Four years into his professional career, it's still difficult to pinpoint what exactly Evan Turner is. He was drafted ahead of DeMarcus Cousins, Greg Monroe, Paul George, Larry Sanders, Eric Bledose, Avery Bradley and Gordon Hayward; you'd be challenged to find anyone making a case for Turner over any of them.
Turner put up highly inflated numbers on a historically bad 76ers team this season. A mid-season trade to the Pacers appears to have had an adverse effect on the team, as they have struggled mightily since his arrival.
Turner shoots poorly, and he shoots often. He's paid about as much attention to developing his jumper as Donald Sterling did to the Civil RIghts Movement.
The mercurial combo-guard is a capable passer and ball-handler, who often finds himself making incompetent plays. Not once in his career has Turner produced a positive offensive win share total. At this point in his career, it would not be unjust to deem Turner the latest in a long line of No. 2 flops.
Turner will be a free agent this summer, and many speculated Larry Bird brought him in as a possible on-the-cheap replacement for Lance Stephenson. That's becoming a less viable option with every disastrous playoff game the Pacers churn out. At only 25 years old Turner still possesses upside, especially as a sixth man. Despite his natural attributes, Turner's attitude and lack of true development might render him a basketball nomad for the remainder of his career.
Kosta Kofous has had a hard time finding a steady home in the NBA. In six seasons Kofous has played for five teams, filling all manner of role. He's been everything from a tenth man to an everyday starter. The man has proven his adaptability, and his fate may ultimately be that of a journeyman.
Kofous currently plays alongside Conley on the Grizzlies, albeit with a far lesser role. Kofous is decent around the basket and has a propensity for grabbing offensive rebounds. There will always be a place for competent 7-footers in the NBA, and Kofous is just that.
His future is most likely that of a backup center, much like he has been for Marc Gasol this season. He is a detriment against faster teams, but can be of use when opponents go big. The gravitationally challenged Kofous will never be mistaken for Serge Ibaka or Dwight Howard, but he is a solid defender unafraid to throw his body around.
This list has taken a dark, dark turn. It's difficult to pronounce Byron Mullens a legitimate NBA center. He's a 7-footer who spends his time 23 feet away from the hoop on offense, hoping for a chance to jack an ill-advised three. His defense is offensive.
Fifty-three percent of Mullens' shots this year were three-point attempts; Dirk Nowitzki, the greatest shooting big man of all-time, took 40 percent of his shots behind the arc this season. Mullens' unwavering commitment to jacking three's is both commendable and preposterous.

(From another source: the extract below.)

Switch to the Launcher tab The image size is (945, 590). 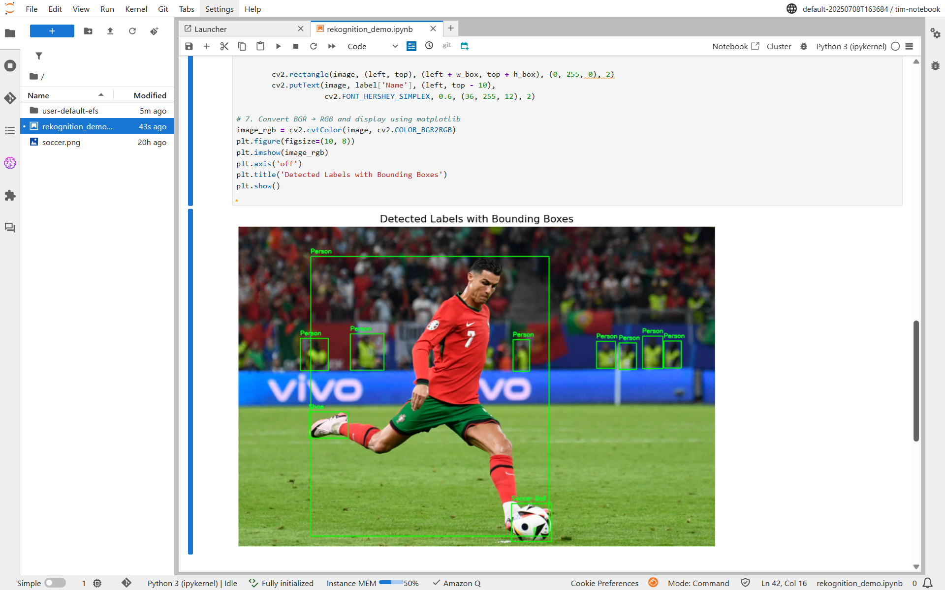pyautogui.click(x=211, y=29)
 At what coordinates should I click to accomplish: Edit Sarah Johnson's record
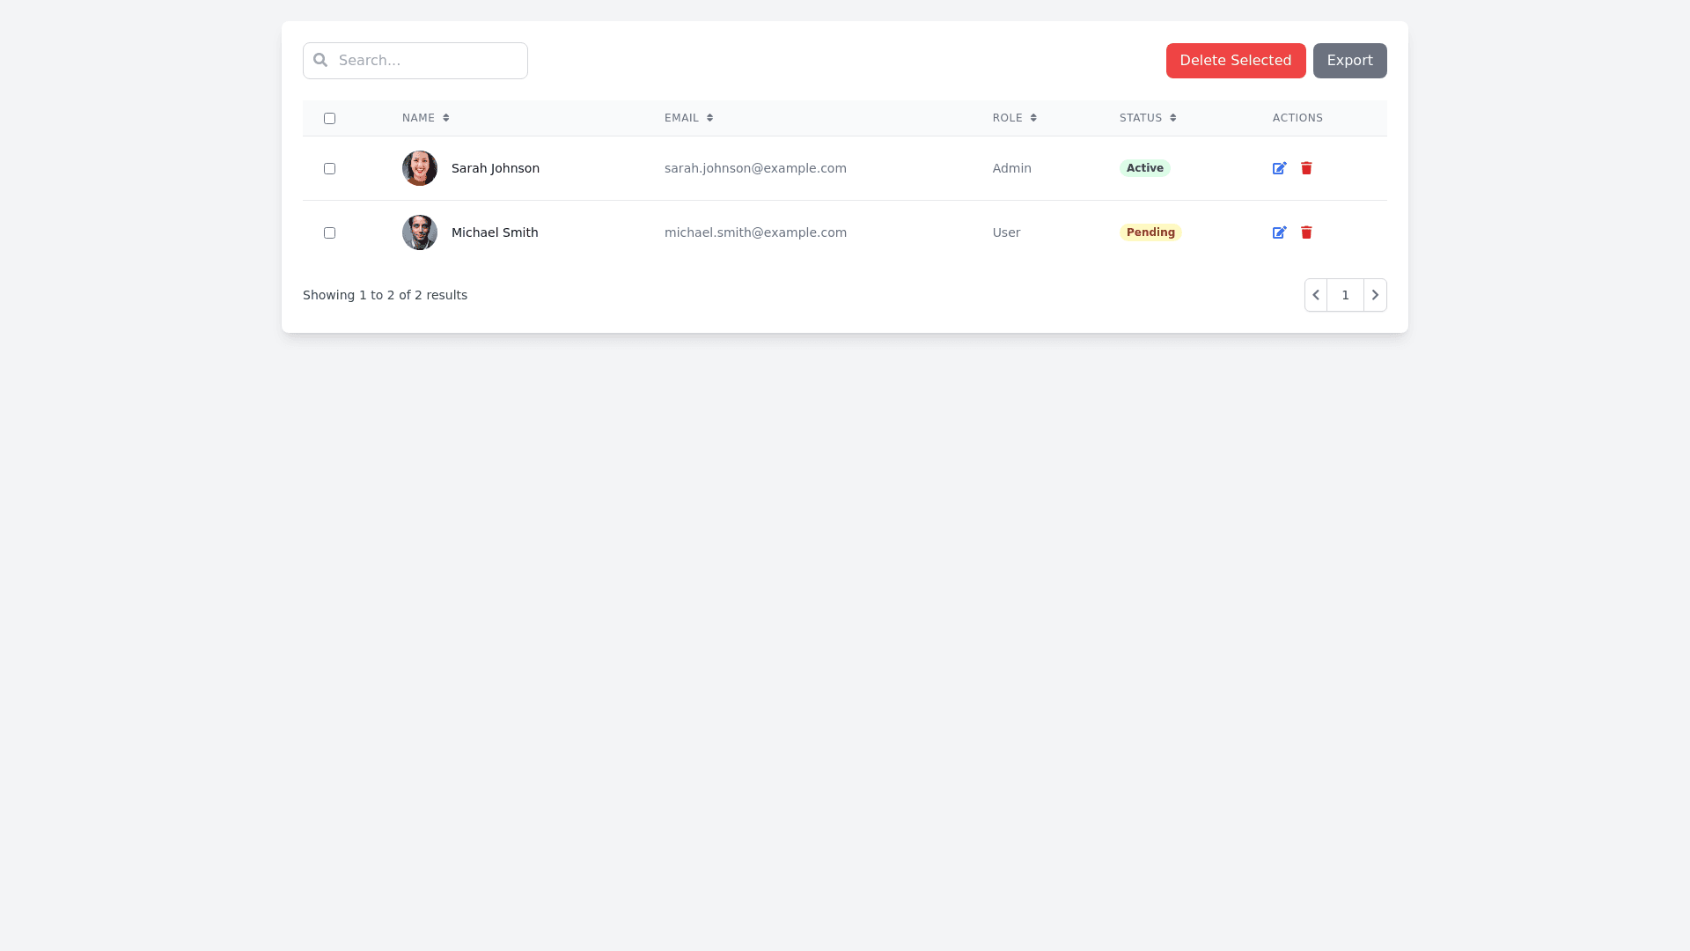[x=1279, y=168]
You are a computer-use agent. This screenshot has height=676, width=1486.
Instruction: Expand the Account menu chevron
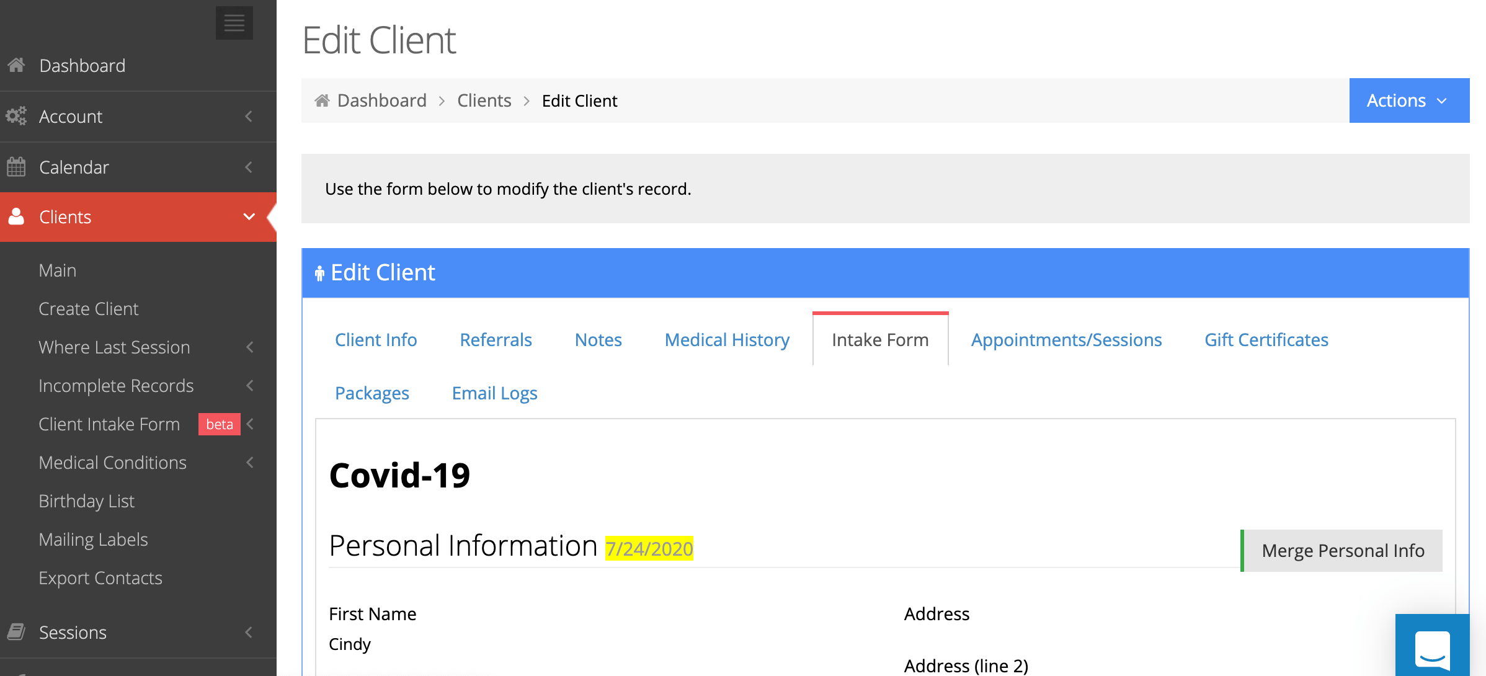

The only reason Mullens ended up getting playing time after the Clippers traded him to the 76ers is because Philly was attempting to be an NBA D-League team; Mullens fit the bill.
Mullens is in the league because he's 7-feet tall and can make it from one end of the court to the other without tripping over his giant, awkward legs and breaking his face. Believe me, he only barely does that.
If the last player on this list wasn't a decaying old sycamore tree filled with sadness instead of sap, Mullens would be dead last.
Note: Oden played 82 games combined from 2008-2013
We all know the story of Greg Oden. Touted as Bill Russell incarnate, Oden was the most hyped draft prospect since Lebron James. His entire career has been decimated by injuries to the Achilles' heel of big men; knees.
The gate to greatness has been barred to Oden since microfracture surgery stripped him of his rookie season in 2007. No one will ever know what Oden could have been, but he will continue to be water cooler fodder for hoop heads while remaining one of the greatest sports mysteries of all-time.